The suite has been widely published and its pre-eminence is undiminished. R. W. Symonds wrote about a pair of cabinets from the suite in 1935, describing them as typical of the best English cabinet work'. Christopher Gilbert, thirty-six years later wrote of the 'outstanding importance' of the suite. Since then, several pieces from the suite have come onto the market and have entered major public collections around the world. As Simon Jervis notes (Beard and Gilbert, op. cit. p. 372) his work mostly 'falls into three stylistic groups: neat well-made pieces in walnut and mahogany, similar pieces lacquered in scarlet for the Spanish market, and a minority of more elaborate works with idiosyncratic carved decoration and shaped panels'.

THE DUKES OF INFANTADO

The Dukedom of Infantado ('con Grandeza de España') was created on 22 July 1475 by King Ferdinand VII and Queen Isabella, the 'Reyes Católicos', for Don Diego Hurtado de Mendoza y Figueroa, 2nd Marqués de Santillana and Conde del Real de Manzanares y Ricohombre de Castilla. One of the grandest families in Spain, the Infantado had a number of important residences, such as the Castillo de Manzanares in Castilla, the Palacio del Infantado in Guadalajara and, from the late 19th century, the Palacio de Lazcano.

The palace of Lazcano, built between 1620 and 1640, is situated in Guipúzcoa, Northern Spain, and is associated with one of the oldest noble titles in Spain: in 1330 the head of the family was created Señor de la Casa de Lazcano con Grandeza de España. In 1697, Don Juan Antonio de Arteaga, Marqués de Valmediano and 18th Señor de Lazcano, inherited the palace and assumed the name Lazcano.

In 1891, on the death of the 15th Duke of Infantado, Don Andrés de Arteaga, a descendant of Don Juan Antonio, inherited the Dukedom, after the King intervened and decreed that the ancient title of Infantado should pass to the Marquessate of Valmediano. It is this inheritance which brought the Dukes of Infantado to Lazcano, and which leads to the suggestion that the original patron was either the then Marqués of Valmediano for Lazcano itself, or to the Duke of Infantado with the suite being brought to Lazcano after 1891. What is known is that much of the suite was recorded in a late 19th century photograph and in 1930, the dealer Adolph Loewi bought seventy-two items. Prior to this, the complex manoeuverings of Spanish noble inheritance have provided an obfuscatory glaze to the earlier history. While it is tempting to assume that the suite was always at Lazcano Castle, it might be deemed an unlikely situation for the grandest, and largest known, suite of English export furniture.

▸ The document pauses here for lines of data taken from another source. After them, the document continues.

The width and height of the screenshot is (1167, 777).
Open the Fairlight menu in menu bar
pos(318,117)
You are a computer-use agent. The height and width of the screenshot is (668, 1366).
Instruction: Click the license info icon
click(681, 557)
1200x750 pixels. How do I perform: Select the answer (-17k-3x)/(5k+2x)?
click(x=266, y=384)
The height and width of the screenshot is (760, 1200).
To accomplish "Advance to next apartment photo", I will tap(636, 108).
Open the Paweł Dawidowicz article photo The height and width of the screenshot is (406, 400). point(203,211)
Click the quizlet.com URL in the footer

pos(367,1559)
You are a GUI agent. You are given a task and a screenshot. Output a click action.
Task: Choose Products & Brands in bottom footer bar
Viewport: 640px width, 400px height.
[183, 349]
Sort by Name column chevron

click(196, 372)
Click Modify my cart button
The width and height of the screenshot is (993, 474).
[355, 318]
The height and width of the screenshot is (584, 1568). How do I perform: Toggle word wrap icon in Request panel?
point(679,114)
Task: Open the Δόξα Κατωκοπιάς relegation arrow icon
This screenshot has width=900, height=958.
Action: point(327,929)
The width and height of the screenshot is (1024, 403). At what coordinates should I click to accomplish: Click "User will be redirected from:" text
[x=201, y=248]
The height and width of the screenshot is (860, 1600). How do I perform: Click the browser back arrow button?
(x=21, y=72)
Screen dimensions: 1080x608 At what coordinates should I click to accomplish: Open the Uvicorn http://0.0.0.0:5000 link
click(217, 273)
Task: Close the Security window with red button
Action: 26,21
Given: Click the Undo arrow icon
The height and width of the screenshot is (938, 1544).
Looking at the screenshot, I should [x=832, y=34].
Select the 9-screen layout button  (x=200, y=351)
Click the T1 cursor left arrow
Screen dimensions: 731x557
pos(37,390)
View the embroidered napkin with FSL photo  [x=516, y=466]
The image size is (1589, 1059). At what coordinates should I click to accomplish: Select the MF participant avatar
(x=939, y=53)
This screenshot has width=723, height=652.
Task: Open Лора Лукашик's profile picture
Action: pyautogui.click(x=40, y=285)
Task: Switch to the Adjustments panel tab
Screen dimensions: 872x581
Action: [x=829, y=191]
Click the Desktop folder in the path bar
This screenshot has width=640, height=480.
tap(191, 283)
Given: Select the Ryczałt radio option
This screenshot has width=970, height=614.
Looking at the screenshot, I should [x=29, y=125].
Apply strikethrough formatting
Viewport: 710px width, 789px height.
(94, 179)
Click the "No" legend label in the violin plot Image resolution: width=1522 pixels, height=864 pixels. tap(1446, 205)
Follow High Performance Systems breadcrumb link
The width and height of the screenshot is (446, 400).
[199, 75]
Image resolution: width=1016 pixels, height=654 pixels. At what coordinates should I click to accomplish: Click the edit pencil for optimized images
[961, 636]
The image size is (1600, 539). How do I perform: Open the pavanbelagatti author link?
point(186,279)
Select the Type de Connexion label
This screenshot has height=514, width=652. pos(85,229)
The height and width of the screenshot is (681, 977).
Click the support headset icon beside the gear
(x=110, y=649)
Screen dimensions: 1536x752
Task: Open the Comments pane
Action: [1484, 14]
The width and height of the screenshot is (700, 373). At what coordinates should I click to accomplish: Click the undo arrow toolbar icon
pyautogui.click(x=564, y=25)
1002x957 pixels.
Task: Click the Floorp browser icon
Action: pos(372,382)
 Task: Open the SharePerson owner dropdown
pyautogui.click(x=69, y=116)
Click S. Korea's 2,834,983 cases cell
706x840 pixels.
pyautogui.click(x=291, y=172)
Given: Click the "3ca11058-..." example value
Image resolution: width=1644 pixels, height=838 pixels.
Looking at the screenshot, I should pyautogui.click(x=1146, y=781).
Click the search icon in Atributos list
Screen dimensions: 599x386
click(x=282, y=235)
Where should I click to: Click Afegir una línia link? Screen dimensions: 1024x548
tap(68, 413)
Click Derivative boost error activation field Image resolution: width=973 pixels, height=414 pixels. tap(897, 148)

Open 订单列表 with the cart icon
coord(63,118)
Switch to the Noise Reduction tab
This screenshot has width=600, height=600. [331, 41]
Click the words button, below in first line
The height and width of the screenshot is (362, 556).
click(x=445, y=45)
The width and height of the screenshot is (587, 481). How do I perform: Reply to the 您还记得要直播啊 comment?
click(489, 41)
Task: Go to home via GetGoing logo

The Infantados, head of the powerful Mendoza family, were perfectly positioned in the early 18th century to embark on the commissioning of an ambitious suite of furniture. The possibility exists that the suite was commissioned in the 1730s by the 10th Duque del Infantado, considered the richest man in Spain at the time, perhaps for his daughter, the future 11th Duquesa, after her marriage in 1724, or on her accession in 1737. The Duquesa was one of the most important heiresses of Europe, with numerous titles and privileges, including the historical Dukedoms of Lerma and Pastrana, besides that of the ancient Dukedom of Infantado. Alternatively, if we assume that the suite is indigenous to the Palace of Lazcano, it may have been commissioned, c. 1740 by Don Juan Raimundo, 3rd Marqués de Valmediano (d.1761).